What the brand new rule completely removes is the synthetic noise — the half the place two funds holding an identical gold confirmed completely different NAVs just because one AMC’s crew utilized a special notional premium from one other’s. That faux, deceptive distinction is now gone for good.

Actually, Niranjan Avasthi from Edelweiss Mutual Fund put it merely: “Gold and Silver ETF NAV returns for all ETFs will now be nearer to one another.” That’s exactly what this reform achieves.

Earlier than April 1, 2026 From April 1, 2026
Value reference LBMA, London (in US {Dollars}) Indian inventory trade (in Indian Rupees)
Who units the worth Worldwide physique in London Regulated Indian exchanges like MCX, BSE
Changes wanted 5 to six layers, every AMC decides its personal Minimal and uniform for all fund homes
Why NAVs differed Actual distinction + synthetic AMC adjustment Solely actual variations like expense ratio
Are you able to evaluate two Gold ETFs? Not reliably Sure, reliably and meaningfully

What Ought to You Do as an Investor Proper Now?

Nothing. Completely nothing pressing.

If you’re already holding Gold ETFs, Silver ETFs, or Gold and Silver Mutual Funds — whether or not by SIP or lumpsum — merely proceed. Your bodily gold and silver holdings contained in the fund are utterly untouched. Your models are protected. There is no such thing as a exit required, no switching wanted, no paperwork out of your finish.

On or round April 1, 2026, you would possibly discover your Gold ETF or Silver ETF NAV trying barely completely different from the way it was trending within the days earlier than. Please don’t panic. This isn’t a loss. It isn’t a fund error. It’s merely the one-time impact of switching from the outdated London-based pricing methodology to the brand new Indian exchange-based pricing methodology. As soon as this transition settles, your NAV will proceed to behave precisely because it all the time has — rising when gold rises, falling when gold falls.

SEBI has additionally directed AMFI (Affiliation of Mutual Funds in India) to work out an in depth uniform coverage on how this spot value polling will function on a day-to-day foundation throughout all fund homes. Additional operational readability from AMFI is predicted quickly.

Conclusion –

It is a smart and long-overdue correction by SEBI — and actually, it’s shocking it took this lengthy.
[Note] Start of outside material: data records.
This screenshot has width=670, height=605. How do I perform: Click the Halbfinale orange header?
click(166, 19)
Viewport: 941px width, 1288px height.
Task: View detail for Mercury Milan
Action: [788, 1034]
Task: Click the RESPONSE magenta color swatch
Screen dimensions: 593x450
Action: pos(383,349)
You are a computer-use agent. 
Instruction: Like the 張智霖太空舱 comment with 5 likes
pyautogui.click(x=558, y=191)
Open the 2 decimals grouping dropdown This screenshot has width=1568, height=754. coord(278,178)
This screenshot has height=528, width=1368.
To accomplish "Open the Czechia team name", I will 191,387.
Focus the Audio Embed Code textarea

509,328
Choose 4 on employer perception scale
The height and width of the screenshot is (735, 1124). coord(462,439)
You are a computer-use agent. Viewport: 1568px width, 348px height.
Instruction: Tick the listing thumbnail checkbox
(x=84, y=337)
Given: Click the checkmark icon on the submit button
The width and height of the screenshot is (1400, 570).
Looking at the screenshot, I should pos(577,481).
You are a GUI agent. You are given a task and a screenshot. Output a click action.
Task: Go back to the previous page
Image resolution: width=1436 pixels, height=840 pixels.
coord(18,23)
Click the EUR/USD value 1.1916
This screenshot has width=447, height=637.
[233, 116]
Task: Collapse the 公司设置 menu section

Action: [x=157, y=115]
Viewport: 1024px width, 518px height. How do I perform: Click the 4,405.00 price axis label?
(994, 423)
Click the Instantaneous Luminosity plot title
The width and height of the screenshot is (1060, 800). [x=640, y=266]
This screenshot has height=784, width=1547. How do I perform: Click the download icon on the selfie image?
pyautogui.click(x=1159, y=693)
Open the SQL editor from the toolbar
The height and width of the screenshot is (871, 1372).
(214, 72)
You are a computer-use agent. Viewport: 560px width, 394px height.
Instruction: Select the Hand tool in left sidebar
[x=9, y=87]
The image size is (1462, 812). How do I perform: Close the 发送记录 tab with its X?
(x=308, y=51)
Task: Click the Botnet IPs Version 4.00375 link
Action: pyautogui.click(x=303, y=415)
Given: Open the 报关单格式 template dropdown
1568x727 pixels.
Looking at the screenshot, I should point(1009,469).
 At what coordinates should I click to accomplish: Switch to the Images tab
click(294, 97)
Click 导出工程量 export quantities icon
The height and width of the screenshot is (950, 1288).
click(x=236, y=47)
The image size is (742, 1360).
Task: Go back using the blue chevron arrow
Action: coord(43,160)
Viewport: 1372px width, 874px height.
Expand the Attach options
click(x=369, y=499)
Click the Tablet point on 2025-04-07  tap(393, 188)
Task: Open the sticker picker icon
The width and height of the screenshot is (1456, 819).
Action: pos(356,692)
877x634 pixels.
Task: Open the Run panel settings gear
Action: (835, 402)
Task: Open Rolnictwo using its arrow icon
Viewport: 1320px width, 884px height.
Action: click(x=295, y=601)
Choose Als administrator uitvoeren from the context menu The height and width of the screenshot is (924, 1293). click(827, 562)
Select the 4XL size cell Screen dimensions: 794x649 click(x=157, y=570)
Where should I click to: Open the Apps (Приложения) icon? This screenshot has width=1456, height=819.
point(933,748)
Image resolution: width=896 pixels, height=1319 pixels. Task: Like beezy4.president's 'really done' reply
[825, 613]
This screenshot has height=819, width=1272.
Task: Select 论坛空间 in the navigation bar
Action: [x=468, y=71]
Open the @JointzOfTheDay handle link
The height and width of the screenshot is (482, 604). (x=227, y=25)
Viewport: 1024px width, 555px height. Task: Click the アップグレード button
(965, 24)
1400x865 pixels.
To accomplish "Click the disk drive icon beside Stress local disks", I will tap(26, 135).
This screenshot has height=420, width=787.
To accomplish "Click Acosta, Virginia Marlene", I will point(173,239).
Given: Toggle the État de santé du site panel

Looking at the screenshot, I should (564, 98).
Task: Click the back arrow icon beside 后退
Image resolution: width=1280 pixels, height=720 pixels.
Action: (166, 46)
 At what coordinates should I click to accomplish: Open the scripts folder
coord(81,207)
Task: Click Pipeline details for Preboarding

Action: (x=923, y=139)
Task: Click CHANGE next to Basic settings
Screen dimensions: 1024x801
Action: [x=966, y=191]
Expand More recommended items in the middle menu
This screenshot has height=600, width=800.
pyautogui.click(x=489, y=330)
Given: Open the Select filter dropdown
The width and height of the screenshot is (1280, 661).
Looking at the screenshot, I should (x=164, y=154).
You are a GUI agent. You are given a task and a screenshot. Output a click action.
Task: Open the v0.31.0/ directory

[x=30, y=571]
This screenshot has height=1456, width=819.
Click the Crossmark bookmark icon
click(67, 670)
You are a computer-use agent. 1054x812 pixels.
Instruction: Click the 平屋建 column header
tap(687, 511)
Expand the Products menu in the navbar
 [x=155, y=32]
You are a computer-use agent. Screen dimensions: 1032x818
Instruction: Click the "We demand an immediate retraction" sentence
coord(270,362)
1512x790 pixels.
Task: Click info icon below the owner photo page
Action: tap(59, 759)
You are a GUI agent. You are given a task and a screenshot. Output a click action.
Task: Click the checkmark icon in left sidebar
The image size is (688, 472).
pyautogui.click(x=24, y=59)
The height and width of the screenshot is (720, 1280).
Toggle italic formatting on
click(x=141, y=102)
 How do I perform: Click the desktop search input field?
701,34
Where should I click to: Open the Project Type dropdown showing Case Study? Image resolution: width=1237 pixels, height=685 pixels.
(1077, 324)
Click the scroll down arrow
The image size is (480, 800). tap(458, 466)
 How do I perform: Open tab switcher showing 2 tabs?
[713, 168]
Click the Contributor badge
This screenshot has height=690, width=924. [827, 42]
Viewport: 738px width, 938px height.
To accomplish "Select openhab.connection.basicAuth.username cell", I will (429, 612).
For years, the LBMA-based methodology quietly confused strange buyers with out anybody clearly explaining what was really occurring behind the scenes. You’ll have a look at two Gold ETFs in your app, see completely different NAVs, and marvel — which one is performing higher? Ought to I change? Am I within the flawed fund?

Half the time, neither fund was really higher. They have been merely utilizing completely different inner changes that created a totally synthetic phantasm of efficiency distinction — the place none existed in actuality.

Transferring to a single, Indian, exchange-published spot value removes that phantasm completely. Now once you see one Gold ETF clearly outperforming one other over a time frame, it’s going to imply one thing actual — decrease prices, higher fund administration, tighter monitoring of the underlying steel. That’s info you possibly can genuinely act on as an investor.

For many retail buyers, this transformation won’t really feel dramatic in day-to-day life. The gold in your ETF is similar. The fund is similar. Your SIP continues as earlier than. However on the coverage stage, this can be a vital and essential step towards making Gold and Silver ETFs extra clear, extra comparable, and extra reliable as funding merchandise for strange Indians.

As all the time, gold stays what it’s — a long-term portfolio hedge and diversifier, not a short-term buying and selling instrument. Whether or not NAVs have been calculated utilizing London costs or MCX costs, your actual problem in gold investing has all the time been the identical: endurance, not pricing methodology.

Disclaimer: This text is written purely for instructional functions and shouldn’t be thought-about as funding recommendation. Mutual Fund investments are topic to market dangers. Please learn all scheme-related paperwork fastidiously earlier than investing.

Supply: SEBI Round No. HO/(68)2026-IMD-POD-2/I/5780/2026 dated February 26, 2026. Obtainable at sebi.gov.in underneath Authorized > Circulars.